Unlike today where Native Americans only build traditional Piqua Shawnee Tribe dwellings for fun, to connect with their heritage, and for remembrance, in the past, the tribe lived in round or cone-shaped huts called wikkums or wigwams. They are usually covered with birch bark, buffalo hides or woven mats, and made of wooden frames.
The most used mode of transportation by the members of the tribe varied depending on the kind of terrain they traveled on. Overwater, they used canoes dug or hollowed out from large trees, and paddled by oars carved from strong tree limbs, but when traveling on the ground, they sometimes used sled dogs as pack animals.
The Shawnee tribe was and still is famed for the quality of its artwork and crafts. The members of the tribe engaged in pottery, carvings from wood and beadwork. The containers and pottery products were used to store grain among other things. They crafted wampum beads from purple and white beads, and these were usually used as a means of currency exchange. Check out this website at http://edition.cnn.com/travel/article/best-usa-indian-culture/index.html for more facts about Shawnee tribe.
In the past, the leadership organization of the tribe, each village or band had its government led by a chieftain helped by a tribal council. Warriors also chose the bravest and most knowledgeable in warfare to be the war chief of the tribe. All chieftains were answerable and loyal to a principal leader elected by all villages.
The primary occupation and economic activities of the Piqua Shawnee Tribe people were mainly linked to the survival of the tribe that is food, shelter, and clothing. Men went on hunting trips to provide food, hides to make clothes and for covering the housing. The women engaged in farming, looked after the households and the children. In some areas like traditional medicine and art, both genders both participated.

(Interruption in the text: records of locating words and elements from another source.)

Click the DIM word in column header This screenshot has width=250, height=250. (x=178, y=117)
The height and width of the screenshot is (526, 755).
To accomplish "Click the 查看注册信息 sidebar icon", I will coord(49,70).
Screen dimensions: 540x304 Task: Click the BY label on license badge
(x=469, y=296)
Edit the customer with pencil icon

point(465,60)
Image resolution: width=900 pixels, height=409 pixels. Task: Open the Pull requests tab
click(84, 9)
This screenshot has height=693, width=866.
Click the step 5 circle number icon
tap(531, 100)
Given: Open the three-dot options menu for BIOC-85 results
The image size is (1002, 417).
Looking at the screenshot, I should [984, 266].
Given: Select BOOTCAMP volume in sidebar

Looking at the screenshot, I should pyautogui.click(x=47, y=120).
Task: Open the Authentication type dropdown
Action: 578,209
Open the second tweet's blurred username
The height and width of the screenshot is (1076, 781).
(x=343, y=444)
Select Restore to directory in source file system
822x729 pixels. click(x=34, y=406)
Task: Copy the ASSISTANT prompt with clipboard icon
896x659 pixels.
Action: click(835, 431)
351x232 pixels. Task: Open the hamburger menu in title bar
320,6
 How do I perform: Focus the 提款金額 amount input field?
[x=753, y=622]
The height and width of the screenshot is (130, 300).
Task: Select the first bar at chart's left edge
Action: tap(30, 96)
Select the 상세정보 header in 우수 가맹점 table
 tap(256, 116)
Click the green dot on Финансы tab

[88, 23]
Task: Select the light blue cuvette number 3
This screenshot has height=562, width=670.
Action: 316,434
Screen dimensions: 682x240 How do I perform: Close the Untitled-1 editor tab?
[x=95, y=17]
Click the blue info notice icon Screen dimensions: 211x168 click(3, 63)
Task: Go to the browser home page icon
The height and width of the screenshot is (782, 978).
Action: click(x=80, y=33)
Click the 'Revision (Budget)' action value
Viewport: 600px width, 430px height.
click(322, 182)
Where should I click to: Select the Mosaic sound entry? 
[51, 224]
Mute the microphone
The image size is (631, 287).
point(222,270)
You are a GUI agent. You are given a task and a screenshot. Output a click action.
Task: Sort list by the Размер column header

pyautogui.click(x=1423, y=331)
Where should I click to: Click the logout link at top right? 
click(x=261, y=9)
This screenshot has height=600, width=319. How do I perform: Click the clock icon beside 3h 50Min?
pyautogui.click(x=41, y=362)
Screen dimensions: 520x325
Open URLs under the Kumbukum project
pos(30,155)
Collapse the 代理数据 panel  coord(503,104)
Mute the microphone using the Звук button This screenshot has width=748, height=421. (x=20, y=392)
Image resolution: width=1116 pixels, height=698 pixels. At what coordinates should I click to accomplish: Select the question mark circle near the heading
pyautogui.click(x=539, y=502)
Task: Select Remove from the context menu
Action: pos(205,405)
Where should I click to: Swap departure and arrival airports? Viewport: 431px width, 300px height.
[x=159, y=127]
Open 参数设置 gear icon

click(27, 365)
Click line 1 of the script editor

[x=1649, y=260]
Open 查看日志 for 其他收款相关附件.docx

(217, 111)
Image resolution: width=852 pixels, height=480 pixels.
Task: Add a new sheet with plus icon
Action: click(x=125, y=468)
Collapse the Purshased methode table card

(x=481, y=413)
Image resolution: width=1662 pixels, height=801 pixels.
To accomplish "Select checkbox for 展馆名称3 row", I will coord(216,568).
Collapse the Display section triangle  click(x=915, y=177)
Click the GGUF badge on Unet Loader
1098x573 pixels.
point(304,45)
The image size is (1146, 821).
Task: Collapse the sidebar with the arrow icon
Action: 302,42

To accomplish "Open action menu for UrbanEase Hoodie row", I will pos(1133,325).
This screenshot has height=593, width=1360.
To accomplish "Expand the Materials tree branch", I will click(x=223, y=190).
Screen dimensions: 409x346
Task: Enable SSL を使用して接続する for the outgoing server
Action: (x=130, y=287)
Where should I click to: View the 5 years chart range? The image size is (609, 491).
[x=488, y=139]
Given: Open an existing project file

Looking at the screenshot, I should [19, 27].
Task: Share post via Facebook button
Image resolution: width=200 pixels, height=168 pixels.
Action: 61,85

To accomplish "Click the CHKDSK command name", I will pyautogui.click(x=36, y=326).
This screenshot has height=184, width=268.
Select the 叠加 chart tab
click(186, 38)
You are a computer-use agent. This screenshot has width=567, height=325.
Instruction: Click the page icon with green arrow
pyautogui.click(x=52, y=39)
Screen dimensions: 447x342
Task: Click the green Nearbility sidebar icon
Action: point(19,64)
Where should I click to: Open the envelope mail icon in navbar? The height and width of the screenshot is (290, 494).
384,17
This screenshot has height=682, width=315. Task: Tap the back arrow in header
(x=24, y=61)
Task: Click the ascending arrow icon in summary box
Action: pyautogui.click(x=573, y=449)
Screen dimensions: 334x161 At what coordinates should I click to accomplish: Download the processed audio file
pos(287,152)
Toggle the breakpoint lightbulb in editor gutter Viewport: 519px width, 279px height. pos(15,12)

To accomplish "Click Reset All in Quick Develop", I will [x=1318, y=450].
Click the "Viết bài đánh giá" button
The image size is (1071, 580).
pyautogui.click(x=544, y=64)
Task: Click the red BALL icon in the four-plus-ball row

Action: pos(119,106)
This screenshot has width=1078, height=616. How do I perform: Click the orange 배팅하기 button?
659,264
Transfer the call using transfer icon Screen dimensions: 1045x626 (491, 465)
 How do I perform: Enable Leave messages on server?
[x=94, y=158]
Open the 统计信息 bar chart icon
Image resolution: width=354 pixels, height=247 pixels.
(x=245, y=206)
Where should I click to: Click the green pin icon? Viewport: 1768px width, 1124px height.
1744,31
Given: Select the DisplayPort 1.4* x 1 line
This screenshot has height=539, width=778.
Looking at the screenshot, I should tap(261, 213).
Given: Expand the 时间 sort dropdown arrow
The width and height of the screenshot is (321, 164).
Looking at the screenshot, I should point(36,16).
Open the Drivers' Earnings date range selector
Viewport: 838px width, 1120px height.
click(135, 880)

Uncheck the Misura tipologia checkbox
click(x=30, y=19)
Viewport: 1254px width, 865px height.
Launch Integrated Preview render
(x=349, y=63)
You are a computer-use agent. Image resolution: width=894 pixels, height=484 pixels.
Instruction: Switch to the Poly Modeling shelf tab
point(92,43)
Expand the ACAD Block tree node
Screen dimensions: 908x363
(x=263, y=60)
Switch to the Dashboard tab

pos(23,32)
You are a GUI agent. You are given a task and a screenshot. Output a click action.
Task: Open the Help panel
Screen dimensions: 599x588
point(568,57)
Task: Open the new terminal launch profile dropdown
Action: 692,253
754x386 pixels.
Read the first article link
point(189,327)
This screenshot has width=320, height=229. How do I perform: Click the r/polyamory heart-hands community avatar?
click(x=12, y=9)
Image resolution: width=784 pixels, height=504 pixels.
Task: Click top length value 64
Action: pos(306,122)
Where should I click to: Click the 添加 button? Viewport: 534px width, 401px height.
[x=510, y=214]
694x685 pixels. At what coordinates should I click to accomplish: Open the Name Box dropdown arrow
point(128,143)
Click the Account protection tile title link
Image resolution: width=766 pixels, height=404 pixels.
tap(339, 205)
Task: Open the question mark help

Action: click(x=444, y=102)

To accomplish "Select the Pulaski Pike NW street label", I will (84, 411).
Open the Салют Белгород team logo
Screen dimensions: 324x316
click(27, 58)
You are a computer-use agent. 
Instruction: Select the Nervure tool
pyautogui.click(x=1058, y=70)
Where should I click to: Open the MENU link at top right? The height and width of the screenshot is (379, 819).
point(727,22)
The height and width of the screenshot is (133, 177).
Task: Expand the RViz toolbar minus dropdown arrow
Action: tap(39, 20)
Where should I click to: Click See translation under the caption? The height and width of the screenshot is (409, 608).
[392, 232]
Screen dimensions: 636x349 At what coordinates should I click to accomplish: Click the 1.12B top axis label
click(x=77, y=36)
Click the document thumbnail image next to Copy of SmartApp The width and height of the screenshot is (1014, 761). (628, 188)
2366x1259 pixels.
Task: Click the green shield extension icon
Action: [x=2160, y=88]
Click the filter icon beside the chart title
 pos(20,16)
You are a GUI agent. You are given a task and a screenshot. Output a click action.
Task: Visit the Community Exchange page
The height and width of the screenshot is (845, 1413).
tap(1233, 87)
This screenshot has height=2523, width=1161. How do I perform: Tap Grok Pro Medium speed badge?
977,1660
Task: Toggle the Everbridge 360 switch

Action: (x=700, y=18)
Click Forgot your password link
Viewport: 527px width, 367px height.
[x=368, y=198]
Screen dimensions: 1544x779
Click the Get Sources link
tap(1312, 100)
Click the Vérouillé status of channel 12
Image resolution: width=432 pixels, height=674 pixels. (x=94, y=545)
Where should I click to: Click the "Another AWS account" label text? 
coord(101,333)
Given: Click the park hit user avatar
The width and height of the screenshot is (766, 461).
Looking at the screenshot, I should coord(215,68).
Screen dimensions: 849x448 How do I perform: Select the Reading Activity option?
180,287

Unlike some of the other tribes, the Shawnee did not wear headdresses; rather they wore beaded headbands adorned with feathers. Men usually wore breechcloths and leggings, while women put on skirts and leggings and on their feet they put on moccasins. In case the weather was not very hot, both genders wore ponchos.
About the provision of food, farming was one of the most engaged in activities. The women of the tribe farmed corn, squash, fruits, beans, and nuts. These were used to make cornbread, soups, and stews. Men hunted deer, buffalo, turkeys, and other small game and engaged in fishing. These are just but a few interesting facts about the past lifestyle of the Piqua Shawnee Tribe.